I have a further amendment on this matter in the next group. As well as being confused about other things in the Bill, I am confused about today’s groupings, which all seem to be mixed up. Unfortunately I was stranded in Yorkshire this morning—the overhead wires were down in the Keighley area, and now I cannot even ask the noble Lord, Lord Adonis, to intervene in the situation—so I could not get here in time to sort out the groupings in relation to my amendments. Noble Lords will therefore have to listen to me again on the next grouping.

However, the issue of the wider community—to which I referred at Second Reading, in comments to which the noble Baroness, Lady Royall, kindly referred—is crucial and must be addressed. That would address some of the problems which the noble Lord referred to in terms of getting it right. Of course you have to get it right. However, I do not agree that the principle of consultation should not be in the Bill because the specific amendments which have been put forward are not quite right. I think that the Government will find it a great deal easier to get support for the Bill, and to get it through Parliament a bit quicker, if they are prepared to look very seriously at this issue.

The real problem is that the Secretary of State, Michael Gove, whom I admire in many ways, is a man with a rather revolutionary mission on this and other matters. Although I am all in favour of revolution, I am a liberal, and revolution must be based on two things. First, it has to be evolutionary—however revolutionary the end product is—and you must get there slowly or fairly slowly. Secondly, you have to take people with you. A sort of Leninist revolution whereby there is a leadership which everyone follows, and if people do not follow it someone such as Stalin comes along and makes them follow, is not the way forward. You must take people with you. A good process of consultation and debate locally among interest groups such as teachers, who have a legitimate interest in the school, and the wider community, is crucial.

• [Raw records]:
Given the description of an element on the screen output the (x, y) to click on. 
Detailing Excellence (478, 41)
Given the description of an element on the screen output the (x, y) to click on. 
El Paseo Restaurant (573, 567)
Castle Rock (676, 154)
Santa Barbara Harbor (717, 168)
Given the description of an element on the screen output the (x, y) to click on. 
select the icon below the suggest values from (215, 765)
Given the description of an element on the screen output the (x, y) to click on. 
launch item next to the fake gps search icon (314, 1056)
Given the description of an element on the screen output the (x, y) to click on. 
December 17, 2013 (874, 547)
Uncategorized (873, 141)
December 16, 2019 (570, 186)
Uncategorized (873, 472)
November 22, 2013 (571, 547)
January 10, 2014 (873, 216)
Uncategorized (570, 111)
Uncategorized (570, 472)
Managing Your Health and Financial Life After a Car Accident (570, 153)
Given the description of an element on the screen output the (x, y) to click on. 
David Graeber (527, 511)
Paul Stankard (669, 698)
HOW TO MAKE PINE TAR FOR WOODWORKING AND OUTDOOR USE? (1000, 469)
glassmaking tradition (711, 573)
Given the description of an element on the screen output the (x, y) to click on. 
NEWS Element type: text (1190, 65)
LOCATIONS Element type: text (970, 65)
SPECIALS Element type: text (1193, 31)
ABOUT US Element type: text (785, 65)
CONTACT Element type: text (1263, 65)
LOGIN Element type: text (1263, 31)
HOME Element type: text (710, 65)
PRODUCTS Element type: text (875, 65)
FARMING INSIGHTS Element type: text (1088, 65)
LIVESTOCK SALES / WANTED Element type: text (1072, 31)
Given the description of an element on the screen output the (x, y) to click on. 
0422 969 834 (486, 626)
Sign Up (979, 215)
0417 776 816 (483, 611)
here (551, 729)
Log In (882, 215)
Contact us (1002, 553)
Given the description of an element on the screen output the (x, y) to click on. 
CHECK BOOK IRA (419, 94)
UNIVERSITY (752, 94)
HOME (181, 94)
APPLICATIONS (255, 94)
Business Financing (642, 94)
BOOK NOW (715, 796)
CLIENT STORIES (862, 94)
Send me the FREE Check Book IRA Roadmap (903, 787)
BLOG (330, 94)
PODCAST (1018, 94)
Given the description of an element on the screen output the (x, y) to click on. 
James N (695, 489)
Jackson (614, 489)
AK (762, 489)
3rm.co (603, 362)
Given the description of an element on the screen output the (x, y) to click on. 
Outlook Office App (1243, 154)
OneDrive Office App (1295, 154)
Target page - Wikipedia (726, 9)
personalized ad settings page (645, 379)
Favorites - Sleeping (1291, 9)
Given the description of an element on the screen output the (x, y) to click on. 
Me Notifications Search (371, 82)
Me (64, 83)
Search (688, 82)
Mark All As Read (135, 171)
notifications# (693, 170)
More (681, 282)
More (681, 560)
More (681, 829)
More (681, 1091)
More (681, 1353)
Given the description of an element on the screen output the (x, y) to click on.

• [Written tasks]:
- 1) Could you reproduce the part of the parliamentary speech on the Bill that opens with the words containing "However, the issue" and closes with "at this issue."?
- 2) Can you pick up the parliamentary speech on the Bill after its last sentence and carry it on?

• [Responses for each task]:
- 1)
However, the issue of the wider community—to which I referred at Second Reading, in comments to which the noble Baroness, Lady Royall, kindly referred—is crucial and must be addressed. That would address some of the problems which the noble Lord referred to in terms of getting it right. Of course you have to get it right. However, I do not agree that the principle of consultation should not be in the Bill because the specific amendments which have been put forward are not quite right. I think that the Government will find it a great deal easier to get support for the Bill, and to get it through Parliament a bit quicker, if they are prepared to look very seriously at this issue.

- 2)
The Secretary of State has impaled himself on a problem by setting September as the date by when the first new academies should be set up. Looking at the parliamentary timetable, I am not sure that this legislation can get through by September—not because it will be blocked or obstructed, but simply because of the time that it takes to reach the statute book. There is talk of bringing the Commons back, but if the Commons makes a few changes to the Bill, it will have to come back here, which would mean that it will not go through until we come back in October, unless we are all to be dragged back here screaming in September to get the Bill through in the interests of the revolution. I am not sure that the House of Lords is a body which usually marches behind revolutions—but who knows?

The Government must get themselves off this hook on which they have impaled themselves. They should accept that to do it properly—and it has to be done properly if it is going to work—it will take a bit longer. That is not delaying the legislation by years. Clearly that would be ridiculous. We need a sensible timetable, a sensible way of doing it, and a sensible way of getting local communities—all the people involved in the school, and other schools—to understand and to come to agreements on what is going to happen. If the process is done on the basis of a school selfishly and aggressively breaking away, it will not work. If it is done by agreement among people locally that this is an evolutionary way forward that will probably lead to other schools in the area becoming academies in due course, and if it is done in a sensible and organised way, then it might work.